| Data extracts |
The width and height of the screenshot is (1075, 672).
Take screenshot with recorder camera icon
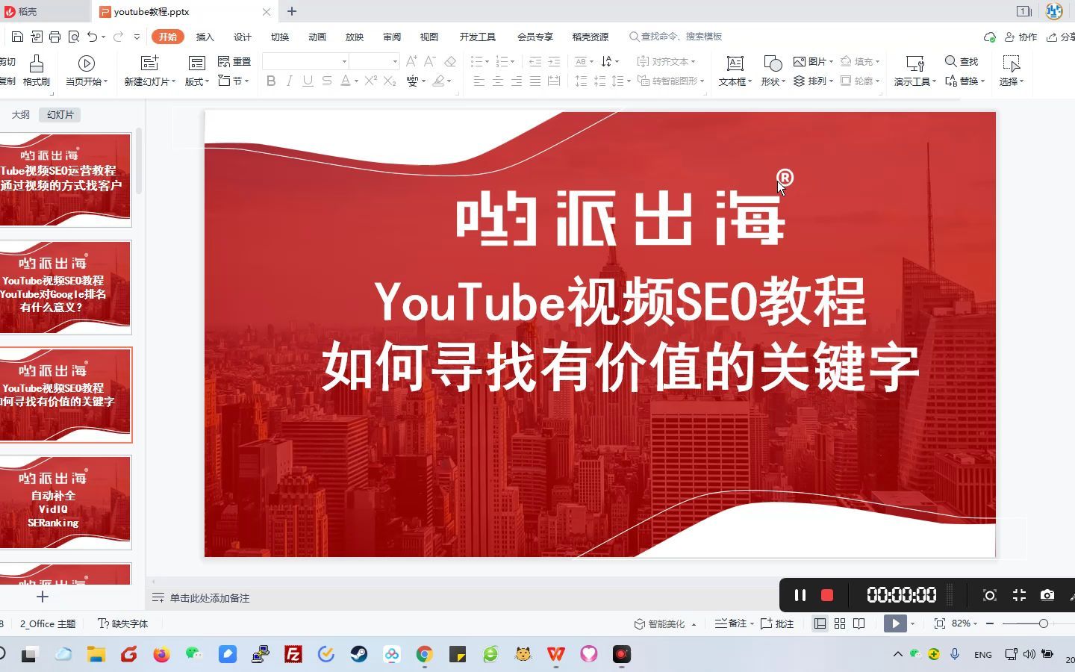pyautogui.click(x=1047, y=595)
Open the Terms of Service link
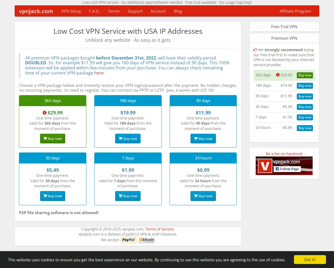 click(159, 229)
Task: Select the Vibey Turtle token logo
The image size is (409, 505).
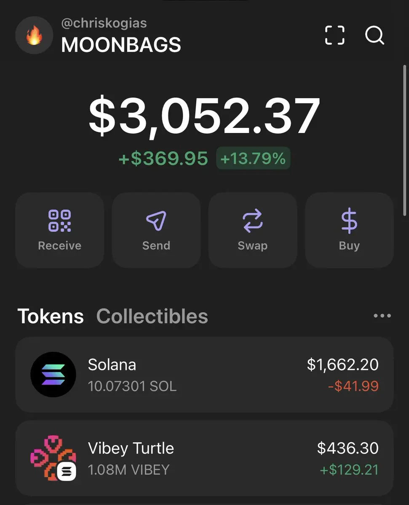Action: coord(53,458)
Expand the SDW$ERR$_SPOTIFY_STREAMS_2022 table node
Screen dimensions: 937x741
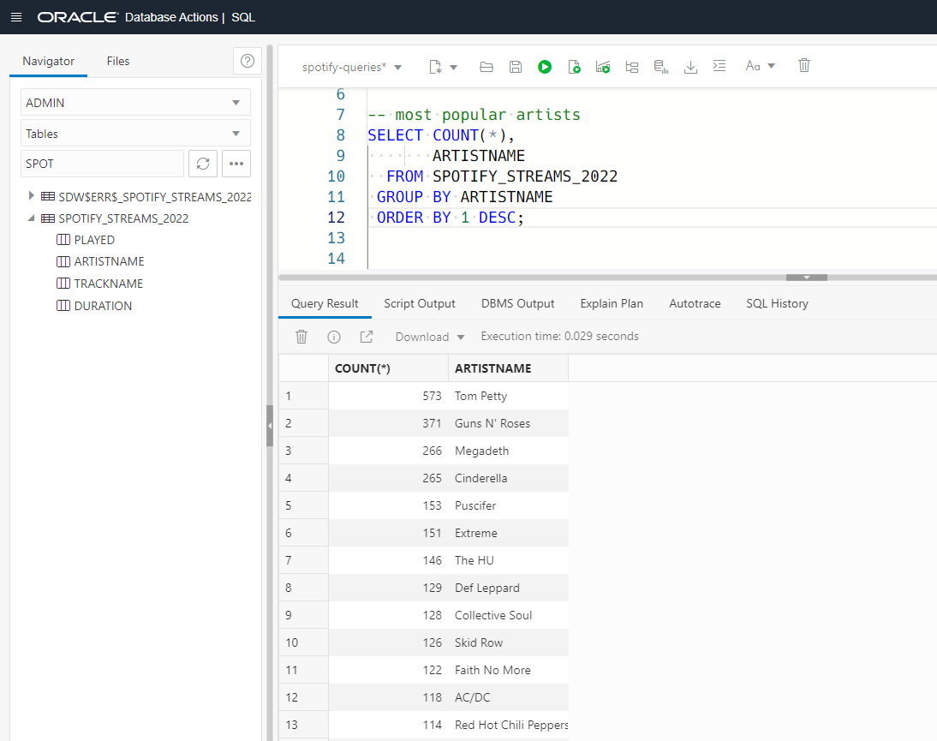point(32,196)
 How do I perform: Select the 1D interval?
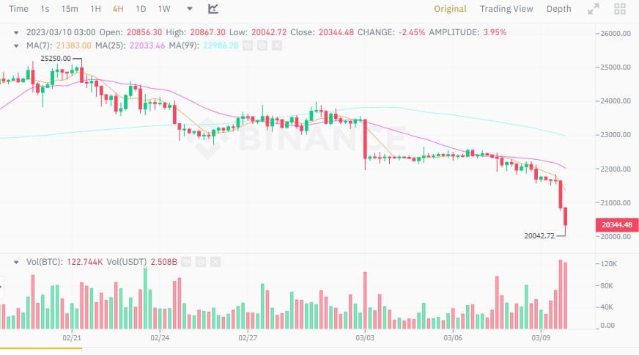[x=141, y=9]
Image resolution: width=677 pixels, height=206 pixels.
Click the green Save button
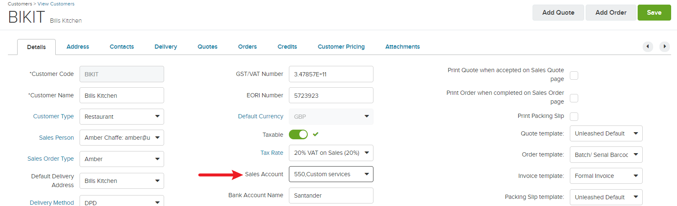pyautogui.click(x=654, y=13)
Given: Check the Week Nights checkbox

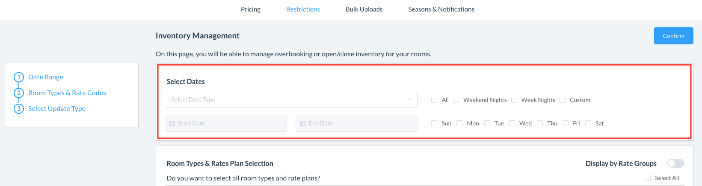Looking at the screenshot, I should pos(515,100).
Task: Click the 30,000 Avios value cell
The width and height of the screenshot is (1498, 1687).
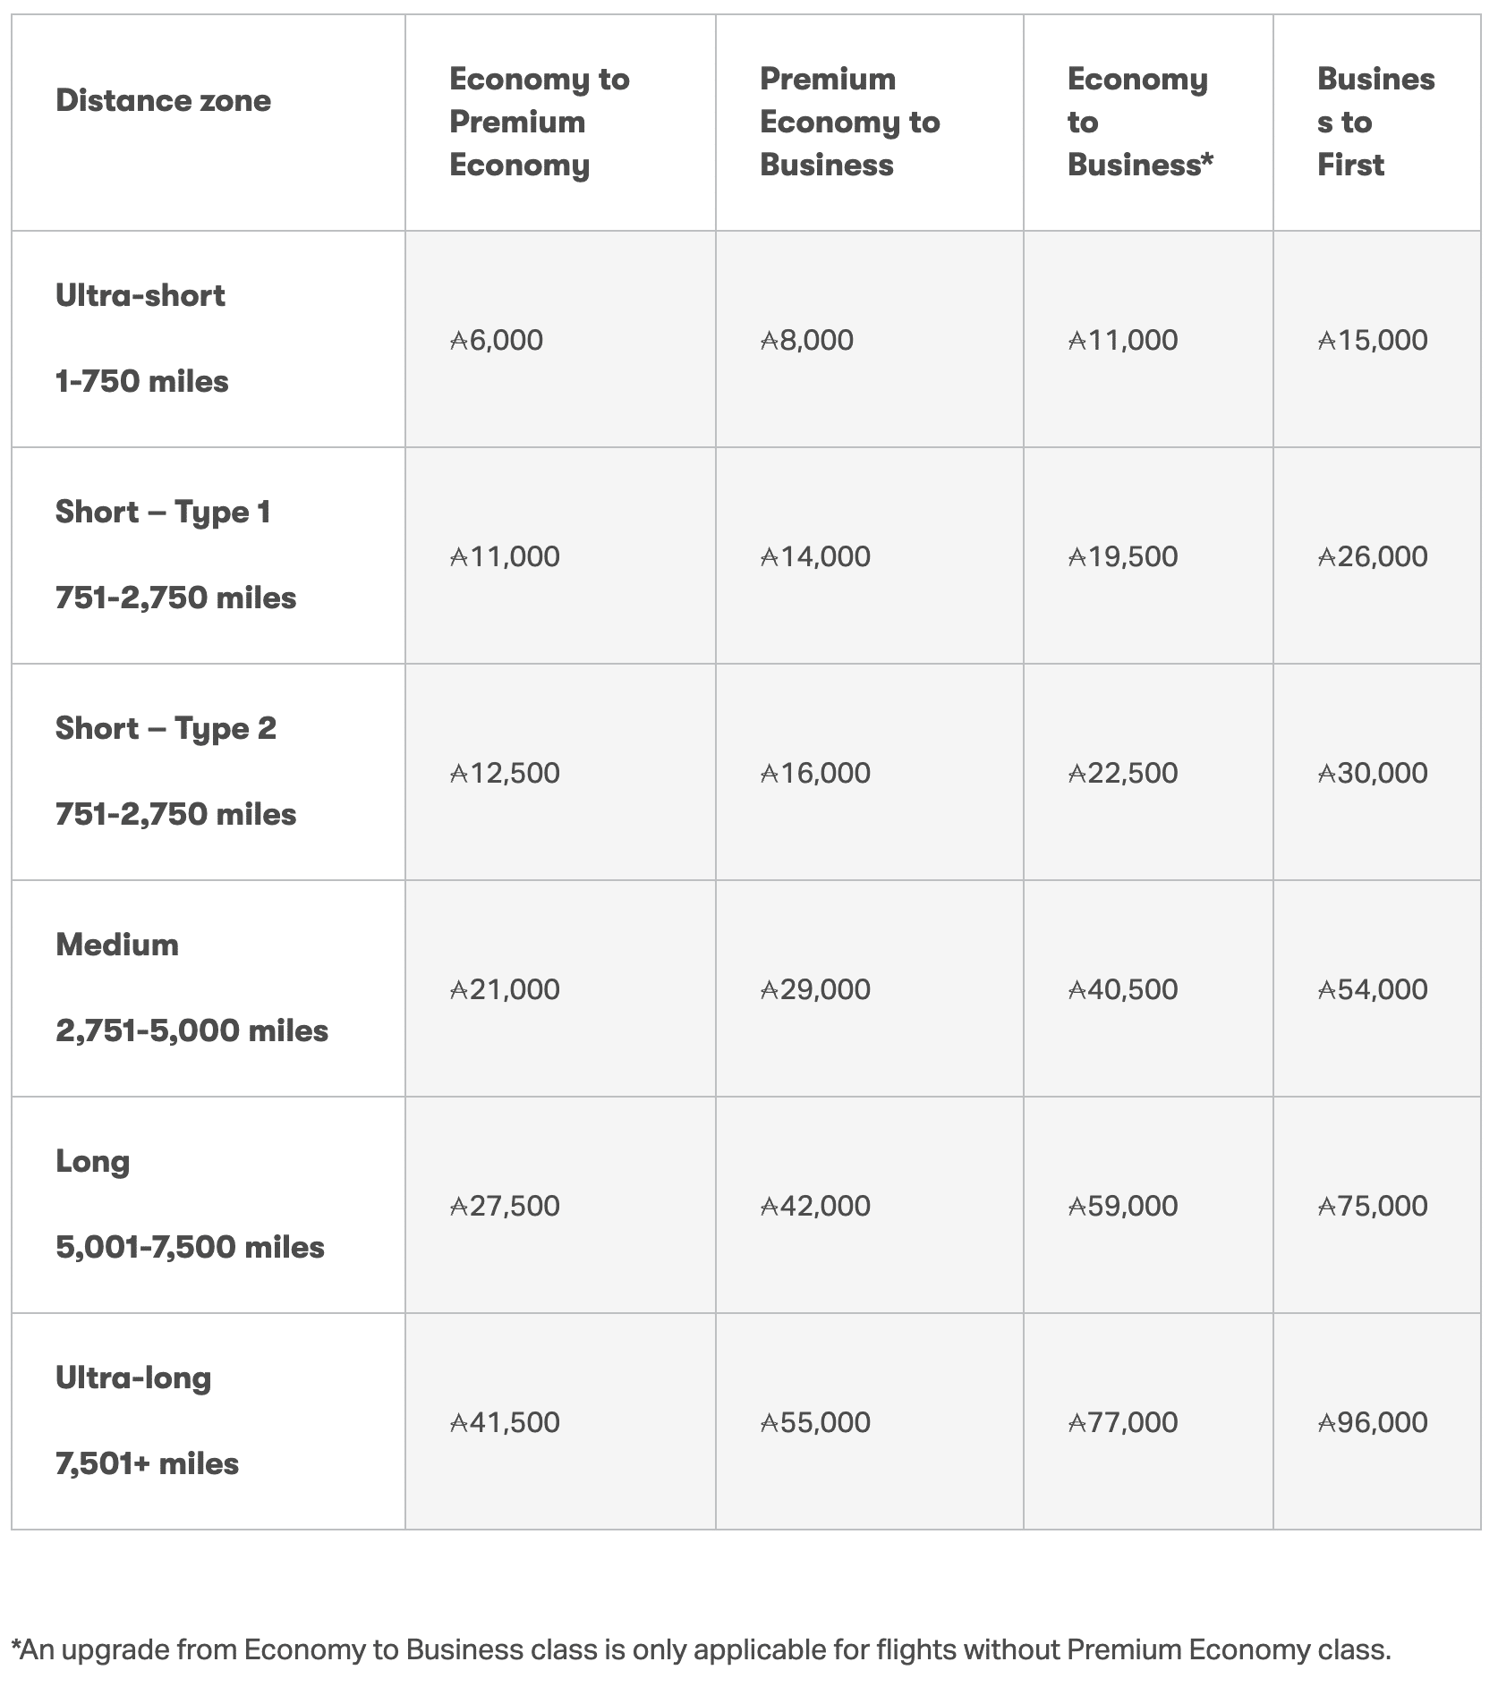Action: click(1373, 773)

| Requirement |
Copy out all lines of the material above in which "Task" occurs.

| Answer to the exercise |
Task: Select the Vibey Turtle token logo
Task: Click the 30,000 Avios value cell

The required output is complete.